Dans un communiqué en date du 25 janvier, l'Académie de Lyon souligne néanmoins que les nouveaux moyens accordés au collège, en plus de la "dotation complémentaire" dont il dispose "pour prendre en compte la difficulté scolaire et sociale de l'établissement", lui permettent de disposer de "moyens équivalents à un établissement classé en REP+".
Dans un autre communiqué, du 29 janvier, le rectorat, la préfecture du Rhône et le parquet de Lyon indiquent qu'un "protocole commun sera rapidement mis en œuvre" pour mieux prendre en considération les signalements dans les établissements scolaires et accroître leur surveillance. Le directeur académique des services de l'éducation nationale du Rhône assure par ailleurs travailler avec les services de l'État à la mise en place d'un dispositif renforcé de rappel à la loi pour les jeunes, avec des "mesures de réparation".
Enfin, le collège Lucie Aubrac a également obtenu ce vendredi 29 janvier le label "Cité éducative", après une annonce du Premier ministre. Un label qui vise "à intensifier la prise en charge éducative des élèves [...] à l'école et hors de l'école".
De leur côté, les enseignants poursuivent leur grève, "plus que jamais". Ils sont d'ailleurs soutenus par les unités locales du Syndicat national des enseignements de second degré (SNES), et de la Fédération des conseils de parents d'élèves (FCPE). "Beaucoup de parents apprécient qu'on ait choisi de faire à deux une action forte comme une grève de la faim, plutôt que de proclamer la grève illimitée, qui aurait eu un gros impact sur le suivi des cours", soutient Pierre R.
Les deux grévistes sont installés dans une petite salle, à côté de la salle des profs.
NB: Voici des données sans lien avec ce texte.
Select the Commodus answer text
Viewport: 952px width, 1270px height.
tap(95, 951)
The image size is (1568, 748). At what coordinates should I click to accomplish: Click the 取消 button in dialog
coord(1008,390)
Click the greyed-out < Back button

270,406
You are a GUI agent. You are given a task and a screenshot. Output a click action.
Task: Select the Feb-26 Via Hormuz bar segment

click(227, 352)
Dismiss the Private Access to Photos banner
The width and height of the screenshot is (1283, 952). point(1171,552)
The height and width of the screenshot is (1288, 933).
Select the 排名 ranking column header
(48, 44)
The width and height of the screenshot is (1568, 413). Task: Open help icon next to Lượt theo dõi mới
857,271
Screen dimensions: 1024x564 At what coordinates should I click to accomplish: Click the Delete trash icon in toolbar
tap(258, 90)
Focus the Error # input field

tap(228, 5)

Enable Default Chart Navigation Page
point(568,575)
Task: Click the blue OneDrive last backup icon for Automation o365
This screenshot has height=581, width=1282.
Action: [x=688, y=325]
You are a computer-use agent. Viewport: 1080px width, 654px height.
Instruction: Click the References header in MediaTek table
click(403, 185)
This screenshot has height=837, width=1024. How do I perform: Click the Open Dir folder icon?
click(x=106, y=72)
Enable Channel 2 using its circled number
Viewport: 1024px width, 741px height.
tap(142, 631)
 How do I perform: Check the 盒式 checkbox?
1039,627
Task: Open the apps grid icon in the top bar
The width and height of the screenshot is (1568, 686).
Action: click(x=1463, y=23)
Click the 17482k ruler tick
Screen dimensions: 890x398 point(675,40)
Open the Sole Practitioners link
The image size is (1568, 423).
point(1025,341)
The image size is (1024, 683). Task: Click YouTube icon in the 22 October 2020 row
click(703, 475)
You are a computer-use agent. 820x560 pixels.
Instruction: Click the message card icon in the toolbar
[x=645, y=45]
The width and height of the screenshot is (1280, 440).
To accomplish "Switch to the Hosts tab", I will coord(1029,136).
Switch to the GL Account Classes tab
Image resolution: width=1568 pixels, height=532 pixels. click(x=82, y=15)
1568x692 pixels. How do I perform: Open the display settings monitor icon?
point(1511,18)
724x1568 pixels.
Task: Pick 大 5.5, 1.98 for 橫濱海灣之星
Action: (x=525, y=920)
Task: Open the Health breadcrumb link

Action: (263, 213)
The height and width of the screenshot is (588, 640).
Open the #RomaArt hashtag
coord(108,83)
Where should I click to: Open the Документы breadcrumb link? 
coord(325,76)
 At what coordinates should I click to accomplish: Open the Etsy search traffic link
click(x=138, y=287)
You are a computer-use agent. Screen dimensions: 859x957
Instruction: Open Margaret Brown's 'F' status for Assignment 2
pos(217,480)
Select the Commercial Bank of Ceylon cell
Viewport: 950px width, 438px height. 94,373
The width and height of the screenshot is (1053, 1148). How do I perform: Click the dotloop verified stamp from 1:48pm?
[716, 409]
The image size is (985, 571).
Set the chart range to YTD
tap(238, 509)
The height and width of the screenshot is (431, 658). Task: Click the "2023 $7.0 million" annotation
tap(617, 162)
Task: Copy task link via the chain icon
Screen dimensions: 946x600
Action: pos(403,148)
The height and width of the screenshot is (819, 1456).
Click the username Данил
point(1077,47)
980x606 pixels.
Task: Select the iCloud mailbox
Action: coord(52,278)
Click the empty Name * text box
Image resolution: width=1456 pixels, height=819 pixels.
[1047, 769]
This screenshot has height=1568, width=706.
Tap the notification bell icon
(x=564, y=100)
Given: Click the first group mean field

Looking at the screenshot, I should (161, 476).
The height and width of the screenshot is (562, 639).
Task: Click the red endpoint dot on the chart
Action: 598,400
Face aux demandes de mutations, démissions et autres arrêts maladies pour épuisement professionnel, les enseignants l'ont aménagé "pour permettre aux personnels de souffler", raconte Leïla M.
Depuis cette "salle zen", Leïla M. et Pierre R. interviennent en vidéo sur la chaîne Youtube du Collectif Aubrac, et suivent les résultats de la pétition qui a été lancée. Une attitude qui ferait presque penser aux paroles de Lucie Aubrac, qui a donné son nom au collège : "Le mot résister doit toujours se conjuguer au présent".